■ What to produce: Duplicate the material starting at the line that contains "Where should I click to: Click the HubSpot" and ending at the line that contains "Action: (1516, 788)", with both of those lines included. Leave the pictures out of your copy.

== Dataset records ==

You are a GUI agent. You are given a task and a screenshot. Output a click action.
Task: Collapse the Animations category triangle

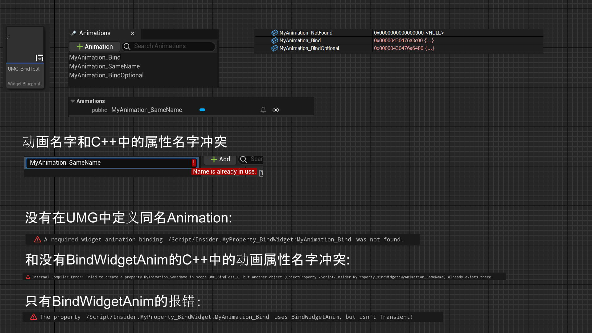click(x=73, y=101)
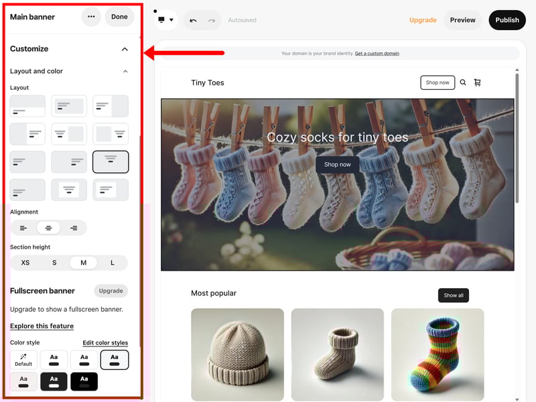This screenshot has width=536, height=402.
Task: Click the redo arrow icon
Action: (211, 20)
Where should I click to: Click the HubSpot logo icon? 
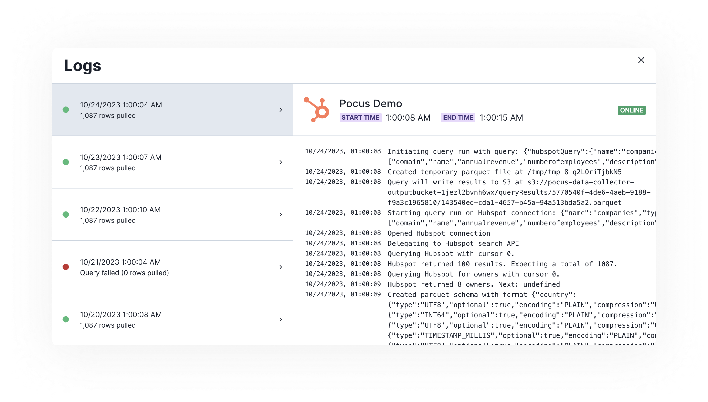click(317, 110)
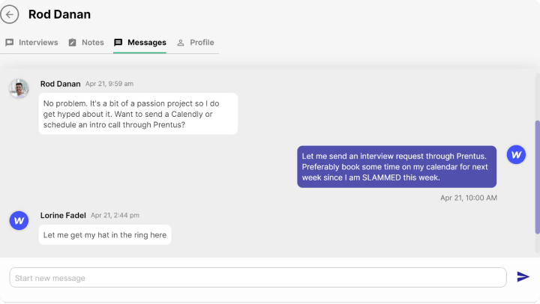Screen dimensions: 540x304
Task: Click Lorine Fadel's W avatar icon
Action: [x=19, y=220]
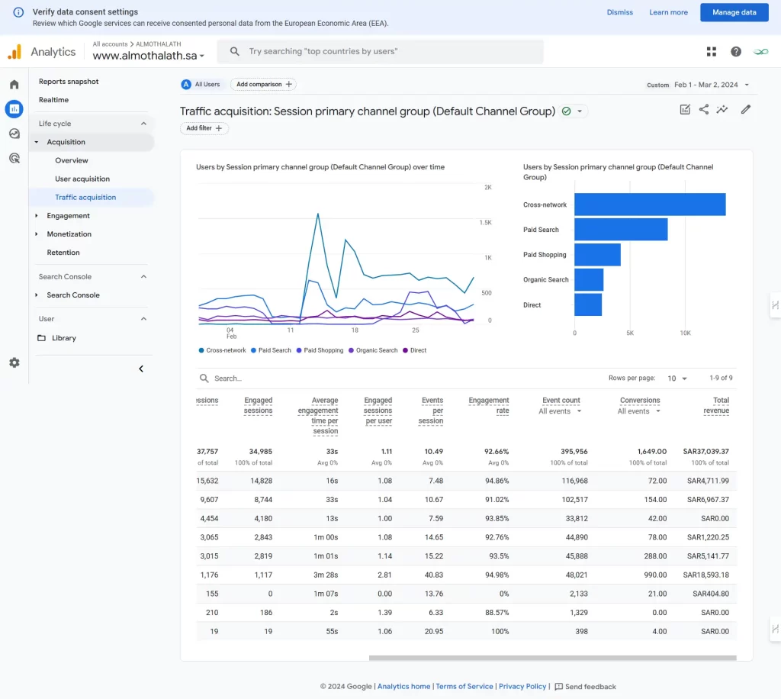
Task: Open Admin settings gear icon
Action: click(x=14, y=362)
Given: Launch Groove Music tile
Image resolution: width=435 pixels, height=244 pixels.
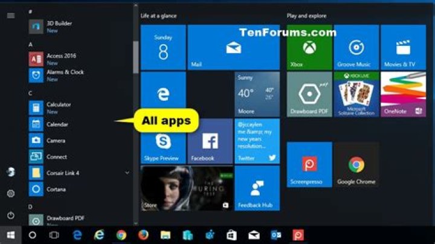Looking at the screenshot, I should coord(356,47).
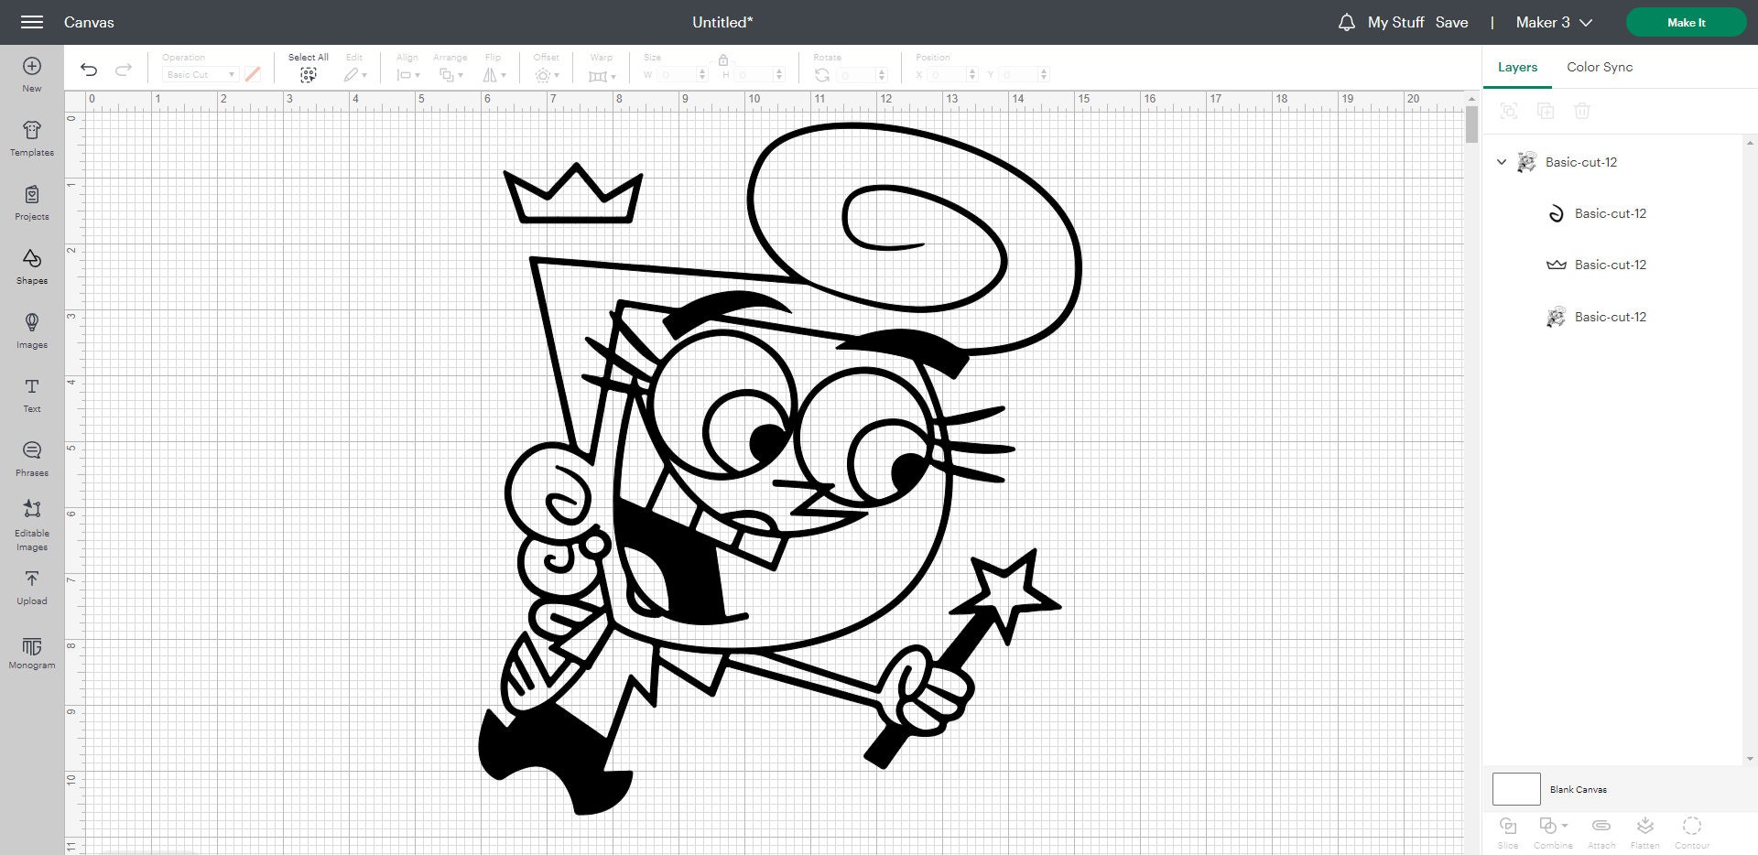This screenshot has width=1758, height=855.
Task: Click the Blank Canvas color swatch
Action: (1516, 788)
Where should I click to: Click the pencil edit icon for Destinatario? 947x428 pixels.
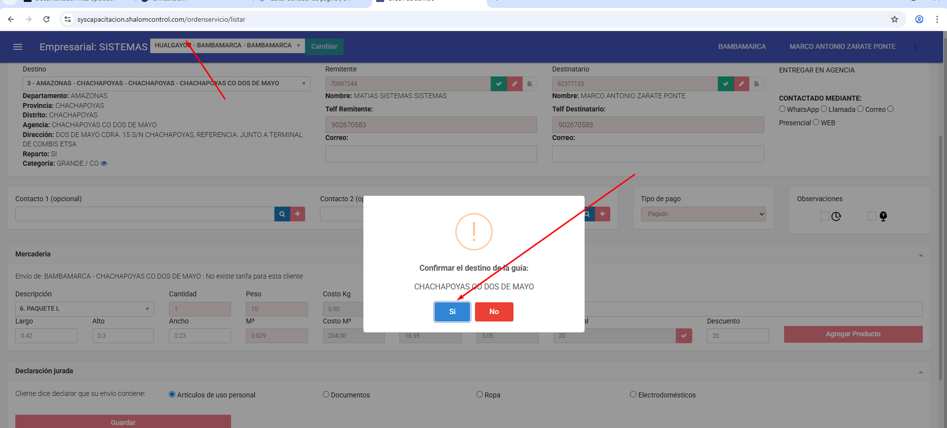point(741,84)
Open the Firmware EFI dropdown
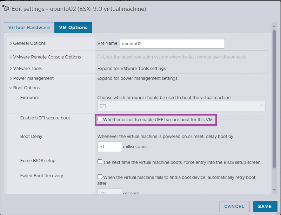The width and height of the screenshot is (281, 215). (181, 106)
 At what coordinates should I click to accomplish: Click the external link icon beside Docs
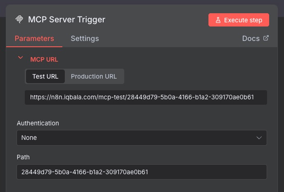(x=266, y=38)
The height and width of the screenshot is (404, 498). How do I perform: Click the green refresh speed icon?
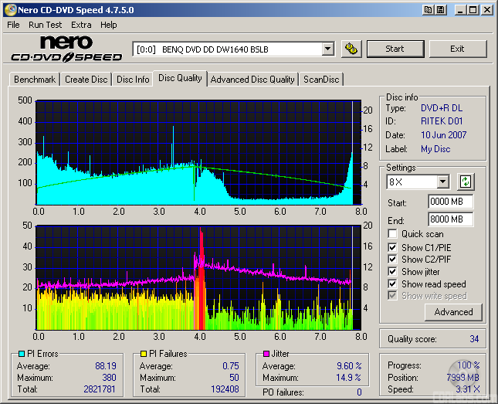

===
== Dataset records ==

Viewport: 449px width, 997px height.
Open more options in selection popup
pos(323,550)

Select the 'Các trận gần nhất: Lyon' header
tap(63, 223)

===
== Dataset records ==

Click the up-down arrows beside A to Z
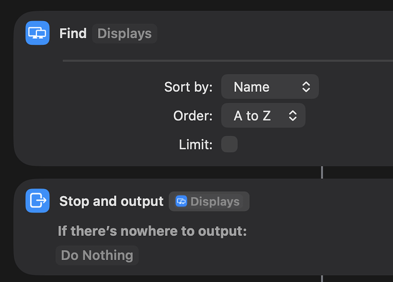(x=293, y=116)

===

■ Response:
Where should I click to: Click the HubSpot logo icon? 
click(317, 110)
Screen dimensions: 540x304
Task: Click Lorine Fadel's W avatar icon
Action: [x=19, y=220]
Task: Open Admin settings gear icon
Action: click(x=14, y=362)
Given: Launch Groove Music tile
Image resolution: width=435 pixels, height=244 pixels.
Looking at the screenshot, I should coord(356,47).
This screenshot has width=1758, height=855.
Task: Click the Blank Canvas color swatch
Action: (1516, 788)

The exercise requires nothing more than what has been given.